■ **Data excerpts**:
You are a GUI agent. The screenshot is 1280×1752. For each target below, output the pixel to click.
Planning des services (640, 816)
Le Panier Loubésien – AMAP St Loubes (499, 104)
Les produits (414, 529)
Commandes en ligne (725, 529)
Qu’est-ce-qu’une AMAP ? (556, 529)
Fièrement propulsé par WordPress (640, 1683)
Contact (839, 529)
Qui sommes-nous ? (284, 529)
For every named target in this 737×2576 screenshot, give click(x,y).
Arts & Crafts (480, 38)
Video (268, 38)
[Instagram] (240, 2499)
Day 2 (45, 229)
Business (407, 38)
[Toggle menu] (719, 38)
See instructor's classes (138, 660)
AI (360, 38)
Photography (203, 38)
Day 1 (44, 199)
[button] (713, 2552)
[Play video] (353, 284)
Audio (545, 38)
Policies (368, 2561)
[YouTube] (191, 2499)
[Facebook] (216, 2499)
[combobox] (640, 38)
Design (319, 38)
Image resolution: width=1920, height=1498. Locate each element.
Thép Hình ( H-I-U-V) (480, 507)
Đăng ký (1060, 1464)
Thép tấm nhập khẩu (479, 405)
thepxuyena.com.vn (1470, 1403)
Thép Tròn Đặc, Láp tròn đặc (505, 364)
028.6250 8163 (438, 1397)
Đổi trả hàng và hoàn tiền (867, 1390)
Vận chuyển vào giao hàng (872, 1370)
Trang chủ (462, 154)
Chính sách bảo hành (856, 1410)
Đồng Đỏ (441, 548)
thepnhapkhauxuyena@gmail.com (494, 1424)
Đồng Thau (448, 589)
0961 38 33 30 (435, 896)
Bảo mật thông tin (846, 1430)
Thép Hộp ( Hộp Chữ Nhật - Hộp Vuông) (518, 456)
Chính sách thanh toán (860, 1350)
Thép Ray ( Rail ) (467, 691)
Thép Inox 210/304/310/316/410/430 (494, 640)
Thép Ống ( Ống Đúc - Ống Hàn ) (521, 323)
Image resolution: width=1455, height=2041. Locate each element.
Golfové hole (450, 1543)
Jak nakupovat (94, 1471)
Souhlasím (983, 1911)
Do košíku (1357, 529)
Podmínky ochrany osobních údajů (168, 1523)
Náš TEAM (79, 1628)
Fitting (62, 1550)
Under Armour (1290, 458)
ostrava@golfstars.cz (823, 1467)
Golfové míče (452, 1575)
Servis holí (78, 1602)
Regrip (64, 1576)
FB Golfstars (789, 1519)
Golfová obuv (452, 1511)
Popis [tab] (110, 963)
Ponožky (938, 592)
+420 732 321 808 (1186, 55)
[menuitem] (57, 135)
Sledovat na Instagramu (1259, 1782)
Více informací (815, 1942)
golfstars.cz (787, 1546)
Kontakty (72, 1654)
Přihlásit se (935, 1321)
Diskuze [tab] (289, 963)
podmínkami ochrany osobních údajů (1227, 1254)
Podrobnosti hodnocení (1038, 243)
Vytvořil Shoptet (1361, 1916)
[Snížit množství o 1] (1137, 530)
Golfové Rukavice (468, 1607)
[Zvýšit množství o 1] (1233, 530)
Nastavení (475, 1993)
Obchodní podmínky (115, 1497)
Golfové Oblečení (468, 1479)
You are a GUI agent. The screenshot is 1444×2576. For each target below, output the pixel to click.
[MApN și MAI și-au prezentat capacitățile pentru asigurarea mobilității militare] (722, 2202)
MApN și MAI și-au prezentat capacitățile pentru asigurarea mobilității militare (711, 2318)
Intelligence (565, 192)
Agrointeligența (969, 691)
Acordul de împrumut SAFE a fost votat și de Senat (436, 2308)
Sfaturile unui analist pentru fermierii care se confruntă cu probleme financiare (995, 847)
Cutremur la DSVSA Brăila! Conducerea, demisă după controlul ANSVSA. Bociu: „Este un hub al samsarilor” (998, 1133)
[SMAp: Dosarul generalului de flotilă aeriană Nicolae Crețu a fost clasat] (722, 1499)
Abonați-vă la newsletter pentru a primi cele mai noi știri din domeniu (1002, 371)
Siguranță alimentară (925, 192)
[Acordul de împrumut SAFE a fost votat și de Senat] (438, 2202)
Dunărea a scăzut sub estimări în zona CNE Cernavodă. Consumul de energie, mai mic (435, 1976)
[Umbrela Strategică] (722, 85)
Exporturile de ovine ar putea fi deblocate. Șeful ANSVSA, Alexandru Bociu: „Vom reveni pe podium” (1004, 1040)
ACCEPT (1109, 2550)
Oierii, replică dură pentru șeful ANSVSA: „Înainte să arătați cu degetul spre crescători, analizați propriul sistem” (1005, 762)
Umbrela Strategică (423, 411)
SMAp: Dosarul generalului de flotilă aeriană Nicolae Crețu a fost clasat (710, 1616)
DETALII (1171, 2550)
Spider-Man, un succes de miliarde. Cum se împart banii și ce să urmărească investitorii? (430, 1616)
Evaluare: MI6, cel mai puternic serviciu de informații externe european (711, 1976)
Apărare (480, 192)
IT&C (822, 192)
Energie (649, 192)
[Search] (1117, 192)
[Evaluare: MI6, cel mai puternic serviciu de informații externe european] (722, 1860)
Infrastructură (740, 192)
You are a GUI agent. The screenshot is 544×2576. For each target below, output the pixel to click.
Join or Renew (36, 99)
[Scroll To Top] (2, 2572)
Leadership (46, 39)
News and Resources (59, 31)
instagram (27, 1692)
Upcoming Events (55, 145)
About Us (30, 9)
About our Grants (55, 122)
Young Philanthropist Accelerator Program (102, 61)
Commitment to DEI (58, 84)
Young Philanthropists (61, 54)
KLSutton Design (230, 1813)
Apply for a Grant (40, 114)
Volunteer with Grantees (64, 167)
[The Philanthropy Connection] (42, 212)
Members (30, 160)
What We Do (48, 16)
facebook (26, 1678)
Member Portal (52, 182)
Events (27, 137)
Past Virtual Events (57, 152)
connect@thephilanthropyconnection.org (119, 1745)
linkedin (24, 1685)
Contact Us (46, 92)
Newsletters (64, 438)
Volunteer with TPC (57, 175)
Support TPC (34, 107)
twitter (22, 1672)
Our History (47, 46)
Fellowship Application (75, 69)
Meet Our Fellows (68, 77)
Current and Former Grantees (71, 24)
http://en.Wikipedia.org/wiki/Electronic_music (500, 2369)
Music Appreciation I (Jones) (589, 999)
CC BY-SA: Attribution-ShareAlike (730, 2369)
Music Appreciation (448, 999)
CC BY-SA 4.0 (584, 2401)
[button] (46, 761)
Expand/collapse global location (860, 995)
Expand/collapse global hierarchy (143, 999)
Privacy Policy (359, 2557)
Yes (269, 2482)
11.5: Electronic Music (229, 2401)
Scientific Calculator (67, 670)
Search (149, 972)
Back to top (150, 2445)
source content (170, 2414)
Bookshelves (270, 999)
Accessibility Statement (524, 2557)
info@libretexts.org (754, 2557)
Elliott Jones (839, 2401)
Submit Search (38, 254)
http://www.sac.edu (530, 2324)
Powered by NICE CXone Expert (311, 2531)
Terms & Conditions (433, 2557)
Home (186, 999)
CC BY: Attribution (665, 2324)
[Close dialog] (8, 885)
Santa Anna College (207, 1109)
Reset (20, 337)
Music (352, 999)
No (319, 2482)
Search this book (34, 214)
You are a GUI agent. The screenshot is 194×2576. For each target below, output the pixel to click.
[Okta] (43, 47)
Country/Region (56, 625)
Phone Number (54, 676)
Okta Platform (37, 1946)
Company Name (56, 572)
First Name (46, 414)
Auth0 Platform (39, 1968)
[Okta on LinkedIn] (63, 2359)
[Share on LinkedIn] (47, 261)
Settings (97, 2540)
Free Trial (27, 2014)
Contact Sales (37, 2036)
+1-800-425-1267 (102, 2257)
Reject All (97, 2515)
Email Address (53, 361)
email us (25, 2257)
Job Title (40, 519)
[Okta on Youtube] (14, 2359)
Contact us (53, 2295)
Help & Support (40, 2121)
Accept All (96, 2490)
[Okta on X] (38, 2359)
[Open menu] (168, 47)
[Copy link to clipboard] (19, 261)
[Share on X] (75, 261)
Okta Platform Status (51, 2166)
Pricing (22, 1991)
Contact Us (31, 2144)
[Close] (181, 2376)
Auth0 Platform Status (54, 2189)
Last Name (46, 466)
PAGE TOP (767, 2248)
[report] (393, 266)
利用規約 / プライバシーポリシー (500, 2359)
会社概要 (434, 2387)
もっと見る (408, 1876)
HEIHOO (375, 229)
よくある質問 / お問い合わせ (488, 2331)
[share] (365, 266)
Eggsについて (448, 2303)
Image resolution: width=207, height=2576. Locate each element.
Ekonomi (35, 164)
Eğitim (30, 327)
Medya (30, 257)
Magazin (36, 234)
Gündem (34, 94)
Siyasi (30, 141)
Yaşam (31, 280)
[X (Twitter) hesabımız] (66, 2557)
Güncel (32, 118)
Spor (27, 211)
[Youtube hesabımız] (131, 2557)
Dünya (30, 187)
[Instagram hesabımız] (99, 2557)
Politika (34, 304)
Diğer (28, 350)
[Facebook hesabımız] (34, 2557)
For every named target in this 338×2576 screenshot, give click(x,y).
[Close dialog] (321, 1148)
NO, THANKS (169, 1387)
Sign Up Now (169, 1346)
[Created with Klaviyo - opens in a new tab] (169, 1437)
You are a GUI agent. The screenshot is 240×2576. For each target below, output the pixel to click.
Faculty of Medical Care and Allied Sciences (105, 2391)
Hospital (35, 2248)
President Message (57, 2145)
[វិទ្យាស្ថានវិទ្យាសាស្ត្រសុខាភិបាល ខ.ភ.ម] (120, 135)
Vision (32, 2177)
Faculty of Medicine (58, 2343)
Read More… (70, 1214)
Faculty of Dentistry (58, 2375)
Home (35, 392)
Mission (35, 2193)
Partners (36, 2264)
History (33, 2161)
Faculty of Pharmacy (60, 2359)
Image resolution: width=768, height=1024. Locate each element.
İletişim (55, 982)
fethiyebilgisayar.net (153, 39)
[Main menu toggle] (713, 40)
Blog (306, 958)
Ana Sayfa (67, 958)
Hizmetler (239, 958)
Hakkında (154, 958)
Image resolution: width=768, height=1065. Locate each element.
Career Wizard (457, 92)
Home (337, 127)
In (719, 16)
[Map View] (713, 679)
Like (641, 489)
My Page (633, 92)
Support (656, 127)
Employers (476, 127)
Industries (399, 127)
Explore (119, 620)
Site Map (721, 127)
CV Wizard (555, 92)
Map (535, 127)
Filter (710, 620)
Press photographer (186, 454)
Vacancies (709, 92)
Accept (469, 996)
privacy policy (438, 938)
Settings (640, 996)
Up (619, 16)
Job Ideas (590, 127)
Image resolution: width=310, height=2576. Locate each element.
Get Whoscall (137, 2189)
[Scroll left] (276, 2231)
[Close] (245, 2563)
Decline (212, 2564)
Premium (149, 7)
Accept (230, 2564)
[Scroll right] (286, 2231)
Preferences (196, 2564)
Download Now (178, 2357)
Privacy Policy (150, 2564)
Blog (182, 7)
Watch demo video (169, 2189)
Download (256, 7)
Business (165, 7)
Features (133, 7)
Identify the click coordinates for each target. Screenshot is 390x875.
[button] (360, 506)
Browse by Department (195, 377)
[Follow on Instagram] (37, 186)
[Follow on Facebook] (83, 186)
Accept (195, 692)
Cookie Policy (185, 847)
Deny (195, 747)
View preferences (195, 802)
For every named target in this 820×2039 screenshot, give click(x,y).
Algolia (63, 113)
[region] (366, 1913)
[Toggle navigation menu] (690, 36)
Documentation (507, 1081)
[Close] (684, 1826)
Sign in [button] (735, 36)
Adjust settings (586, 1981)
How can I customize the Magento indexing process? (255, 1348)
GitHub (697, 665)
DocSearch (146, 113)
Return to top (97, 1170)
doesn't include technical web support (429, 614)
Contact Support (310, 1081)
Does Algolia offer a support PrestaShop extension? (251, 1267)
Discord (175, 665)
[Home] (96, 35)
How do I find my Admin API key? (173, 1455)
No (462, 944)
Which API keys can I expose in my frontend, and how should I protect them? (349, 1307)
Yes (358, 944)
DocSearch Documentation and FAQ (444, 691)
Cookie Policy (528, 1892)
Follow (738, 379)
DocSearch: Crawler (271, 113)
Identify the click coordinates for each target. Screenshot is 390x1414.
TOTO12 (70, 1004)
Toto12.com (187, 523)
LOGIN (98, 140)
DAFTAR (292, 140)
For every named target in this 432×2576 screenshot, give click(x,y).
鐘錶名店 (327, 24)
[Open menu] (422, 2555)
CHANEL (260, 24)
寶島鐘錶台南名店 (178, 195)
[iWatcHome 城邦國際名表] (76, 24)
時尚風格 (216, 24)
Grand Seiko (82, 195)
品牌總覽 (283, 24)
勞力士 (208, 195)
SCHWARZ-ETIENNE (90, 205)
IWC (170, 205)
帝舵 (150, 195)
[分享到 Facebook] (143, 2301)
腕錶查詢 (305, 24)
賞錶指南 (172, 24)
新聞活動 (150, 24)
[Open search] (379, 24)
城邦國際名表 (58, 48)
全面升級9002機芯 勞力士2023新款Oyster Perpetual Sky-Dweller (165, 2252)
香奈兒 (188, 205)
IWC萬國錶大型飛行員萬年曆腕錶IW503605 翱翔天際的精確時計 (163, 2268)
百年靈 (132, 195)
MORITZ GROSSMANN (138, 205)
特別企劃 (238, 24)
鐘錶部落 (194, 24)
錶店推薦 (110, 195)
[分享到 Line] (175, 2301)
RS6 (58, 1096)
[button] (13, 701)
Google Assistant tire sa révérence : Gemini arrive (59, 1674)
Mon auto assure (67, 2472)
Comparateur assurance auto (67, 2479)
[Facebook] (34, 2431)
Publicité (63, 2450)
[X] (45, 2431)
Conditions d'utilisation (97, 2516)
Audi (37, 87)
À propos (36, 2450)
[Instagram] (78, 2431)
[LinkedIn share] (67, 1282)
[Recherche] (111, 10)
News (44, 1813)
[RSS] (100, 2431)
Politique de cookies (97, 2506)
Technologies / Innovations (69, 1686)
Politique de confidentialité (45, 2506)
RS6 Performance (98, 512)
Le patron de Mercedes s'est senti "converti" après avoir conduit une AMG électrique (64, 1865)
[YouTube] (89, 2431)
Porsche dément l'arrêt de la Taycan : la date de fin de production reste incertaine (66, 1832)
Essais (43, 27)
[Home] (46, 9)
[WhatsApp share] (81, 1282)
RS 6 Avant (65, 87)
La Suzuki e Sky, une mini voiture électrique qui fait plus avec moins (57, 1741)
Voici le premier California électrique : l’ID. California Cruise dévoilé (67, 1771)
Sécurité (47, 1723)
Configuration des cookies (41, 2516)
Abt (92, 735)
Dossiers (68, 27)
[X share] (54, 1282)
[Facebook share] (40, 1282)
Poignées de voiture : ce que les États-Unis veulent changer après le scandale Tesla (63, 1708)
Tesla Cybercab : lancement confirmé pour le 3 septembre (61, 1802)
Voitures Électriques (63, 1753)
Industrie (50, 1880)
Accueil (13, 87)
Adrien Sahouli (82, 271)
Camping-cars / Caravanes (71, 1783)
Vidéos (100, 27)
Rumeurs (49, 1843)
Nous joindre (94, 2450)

■ **Exercise details**: Your answer should be the lines above from the one containing "Do košíku (1357, 529)" through the one containing "[SMAp: Dosarul generalului", copied exactly and with both ends kept.

■ **Expected answer**:
Do košíku (1357, 529)
Podmínky ochrany osobních údajů (168, 1523)
Náš TEAM (79, 1628)
Fitting (62, 1550)
Under Armour (1290, 458)
ostrava@golfstars.cz (823, 1467)
Golfové míče (452, 1575)
Servis holí (78, 1602)
Regrip (64, 1576)
FB Golfstars (789, 1519)
Golfová obuv (452, 1511)
Popis [tab] (110, 963)
Ponožky (938, 592)
+420 732 321 808 (1186, 55)
[menuitem] (57, 135)
Sledovat na Instagramu (1259, 1782)
Více informací (815, 1942)
golfstars.cz (787, 1546)
Kontakty (72, 1654)
Přihlásit se (935, 1321)
Diskuze [tab] (289, 963)
podmínkami ochrany osobních údajů (1227, 1254)
Podrobnosti hodnocení (1038, 243)
Vytvořil Shoptet (1361, 1916)
[Snížit množství o 1] (1137, 530)
Golfové Rukavice (468, 1607)
[Zvýšit množství o 1] (1233, 530)
Nastavení (475, 1993)
Obchodní podmínky (115, 1497)
Golfové Oblečení (468, 1479)
You are a GUI agent. The screenshot is 1444×2576. For each target below, output the pixel to click.
[MApN și MAI și-au prezentat capacitățile pentru asigurarea mobilității militare] (722, 2202)
MApN și MAI și-au prezentat capacitățile pentru asigurarea mobilității militare (711, 2318)
Intelligence (565, 192)
Agrointeligența (969, 691)
Acordul de împrumut SAFE a fost votat și de Senat (436, 2308)
Sfaturile unui analist pentru fermierii care se confruntă cu probleme financiare (995, 847)
Cutremur la DSVSA Brăila! Conducerea, demisă după controlul ANSVSA. Bociu: „Este un hub al samsarilor” (998, 1133)
[SMAp: Dosarul generalului de flotilă aeriană Nicolae Crețu a fost clasat] (722, 1499)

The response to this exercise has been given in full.